#### YOUR GOAL:
Take every line from the entries below that includes the word "image" and copy it.

#### SOURCE MATERIAL:
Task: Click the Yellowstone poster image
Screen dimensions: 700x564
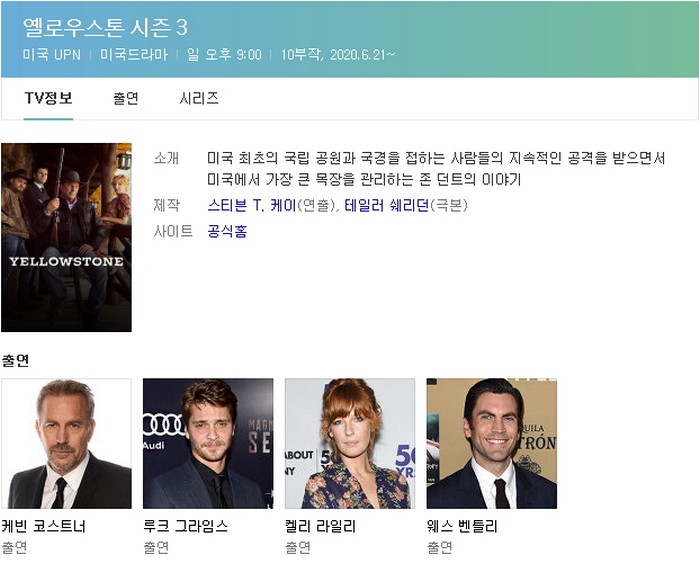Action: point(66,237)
--
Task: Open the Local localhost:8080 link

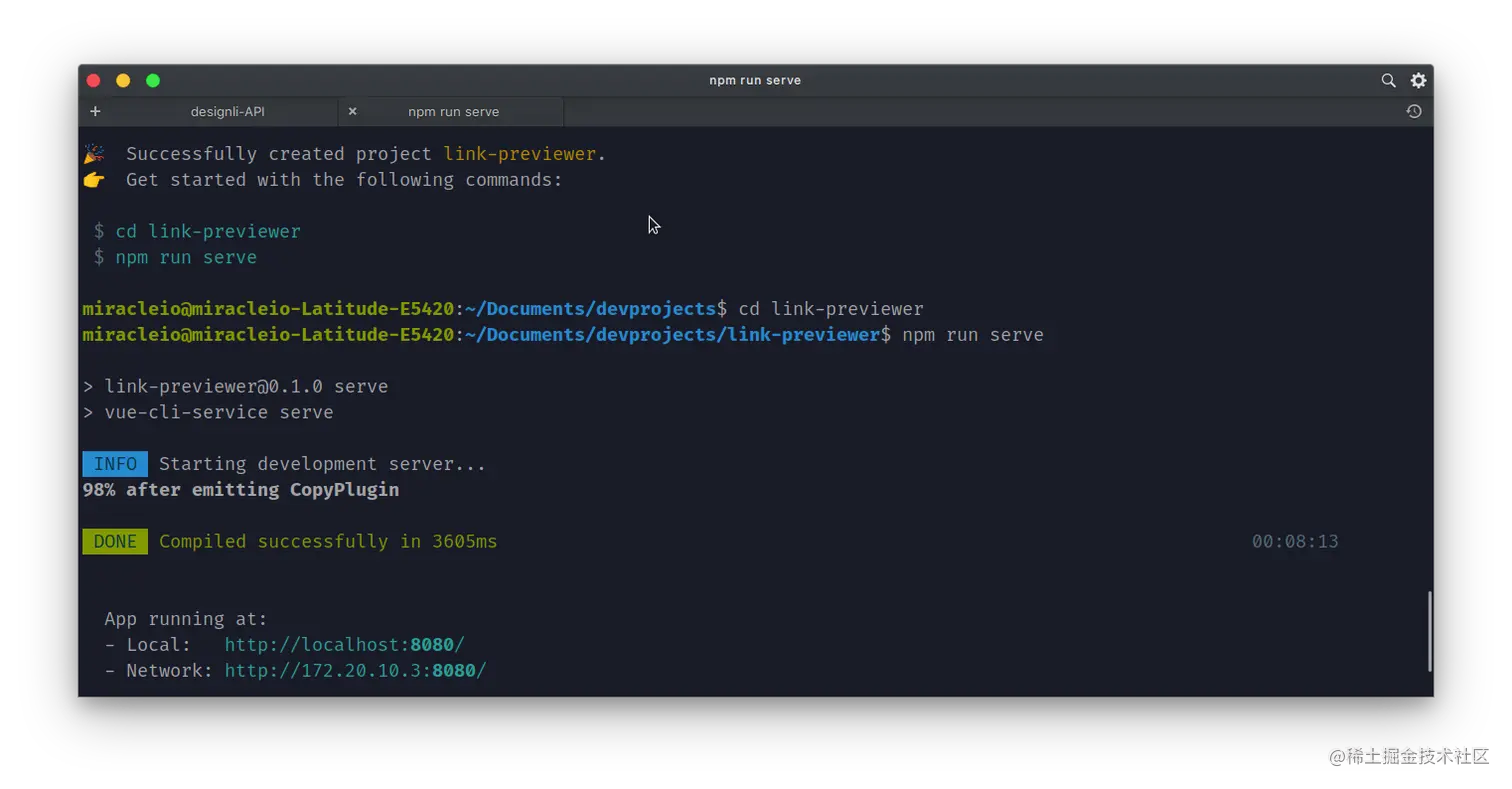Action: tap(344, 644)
---
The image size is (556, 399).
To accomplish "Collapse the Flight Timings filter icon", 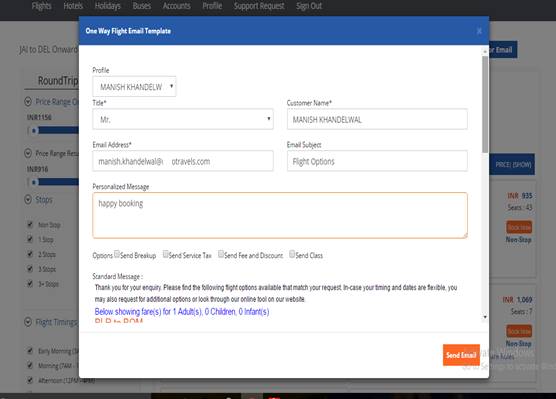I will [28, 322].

#### EXERCISE SOLUTION:
Task: Click the Yellowstone poster image
The image size is (556, 399).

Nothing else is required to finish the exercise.